Monday, August 20, 2007

An Off-Tune Singer

Max Singer takes up cudgels with Moshe Dann in a letter to the editor in the JPost.

Moshe had written:-

The IDF is a citizen army. Soldiers are conscripted; they serve with pride and without question. The IDF's strength and character are rooted in their mission to protect us. Its morale depends on the fact that we are proud of their sacrifices we support them wholeheartedly. Their battlers are ours -- and their losses. We pray for and celebrate them because they are us.

The purpose of the IDF is to defend its citizens, not to destroy their homes.

If the government wants remove Jews from their homes and destroy them, it should be done by a special force -- voluntary and paid -- not by the IDF. Enforcing Law and Order is the job of the police.


Singer writes:-

He is wrong, because the government orders the expulsion of Jews because it claims to believe that the expulsion is part of a program needed to protect the existence of the country. I believe that the expulsion program is part of a foolish policy that will increase rather than reduce the danger to Israel. But the government's foolishness is not an excuse for a soldier to disobey his commander's orders.

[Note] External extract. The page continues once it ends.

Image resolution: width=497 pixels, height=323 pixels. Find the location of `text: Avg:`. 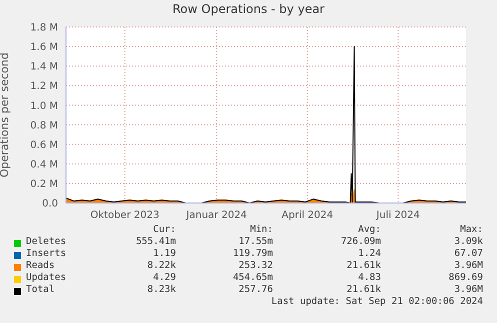

text: Avg: is located at coordinates (370, 230).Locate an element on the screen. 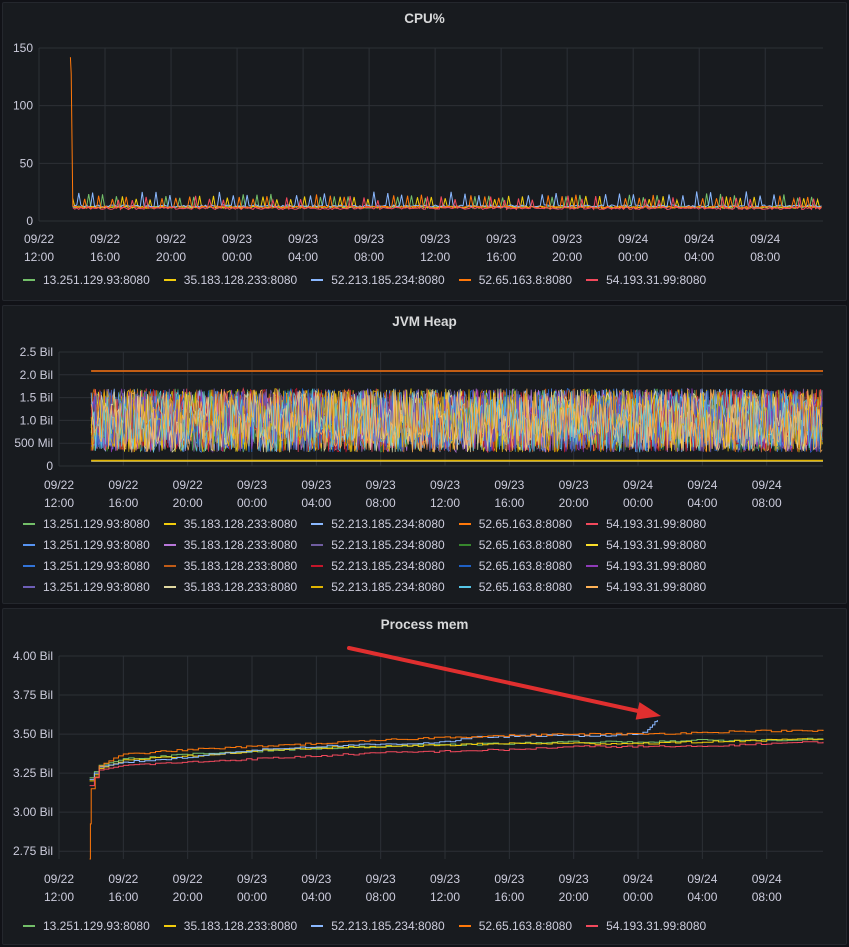 This screenshot has width=849, height=947. series-line is located at coordinates (374, 750).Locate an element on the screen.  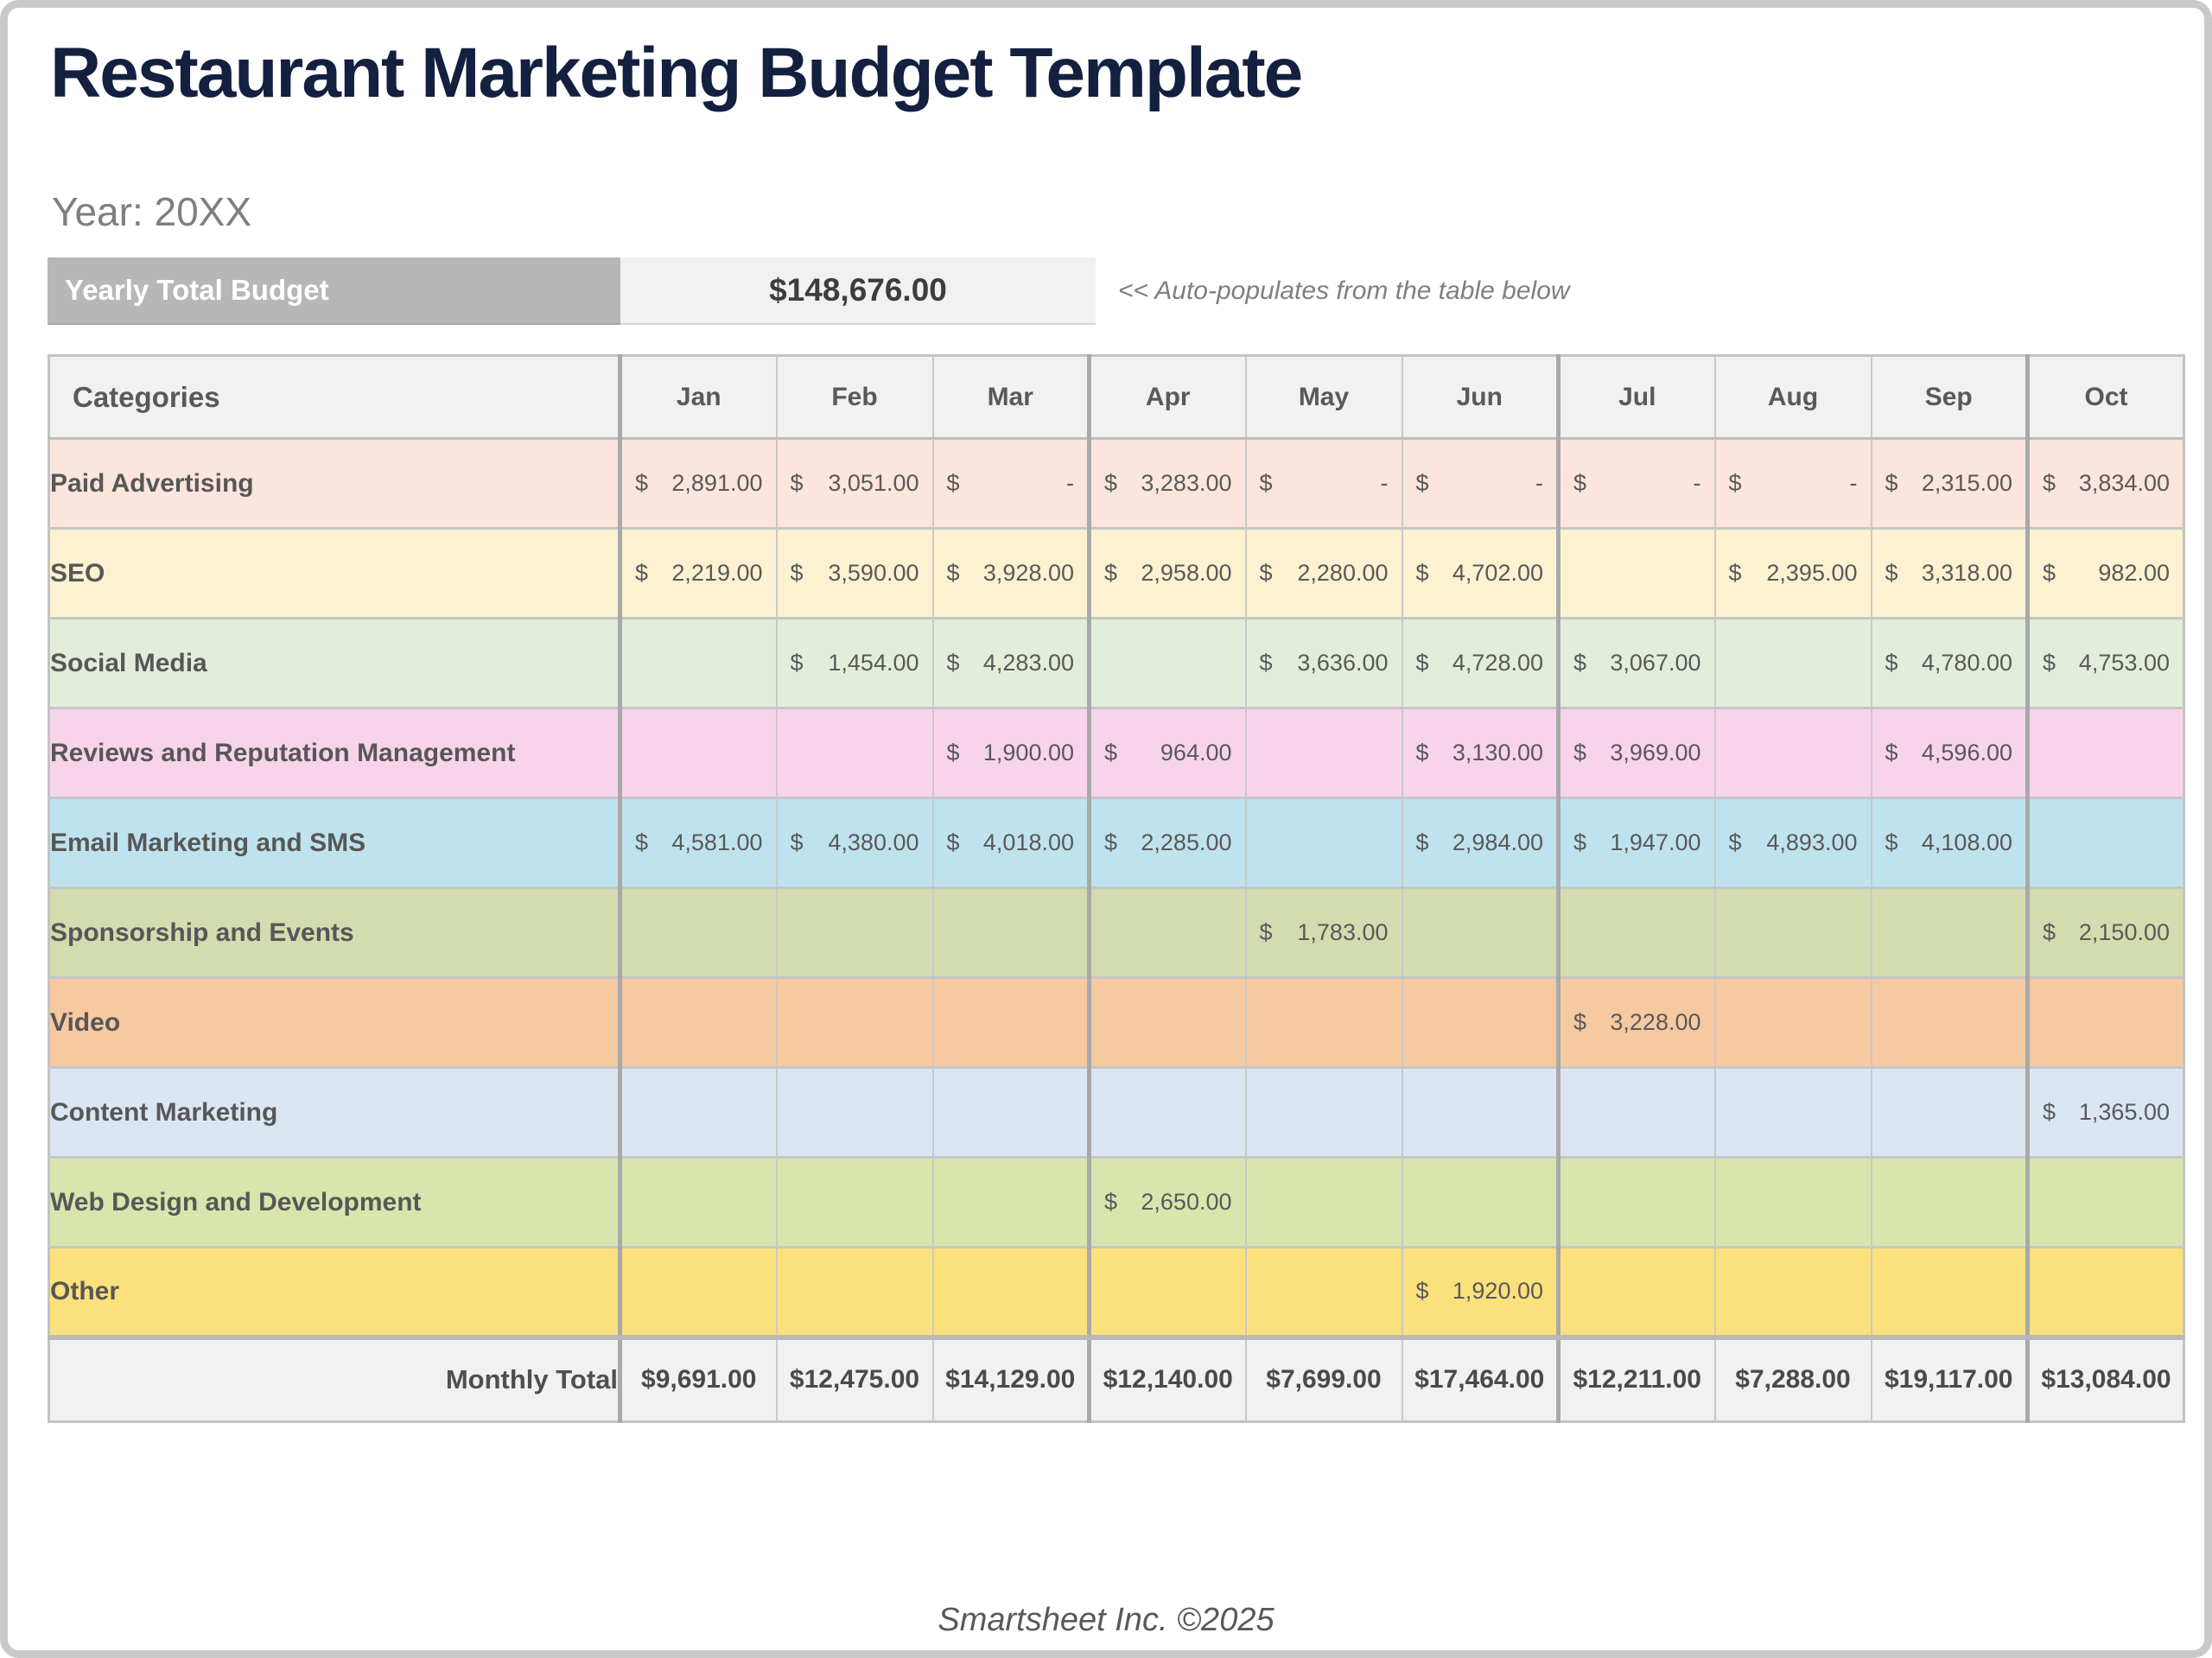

In order to change the government or its policy people have to make the sacrifices required to produce effective political majorities - either changing some of their ideas or doing the work and relationship-building required to change others' ideas. A minority, however idealistic, cannot separate itself from the majority, however flaccid, and claim the right to reject the majority's decisions as illegitimate.


Methinks Singer doesn't fully grasp democracy, morality in politics and the history of minority struggles.


Singer continues:-

But we cannot avoid having a government which may break the rules. When someone who wants to live in a Jewish country thinks the government is breaking God's rules, he or she has to face the unpleasant fact of being implicated in breaking God's rules. The choice is between deciding not to have a Jewish country because its government may or does break God's rules - although God seems to have told us to have one - or living with the country's sin, if that is really what it is, until politics can stop the sinning.


This is silly.

I don't want to argue the specific instance but direct nonviolent action by persons willing to suffer punishment is time-honored by Jews, especially, starting with the two midwives in Egypt who refused a direct order. Philosophically, Singer is off-tune.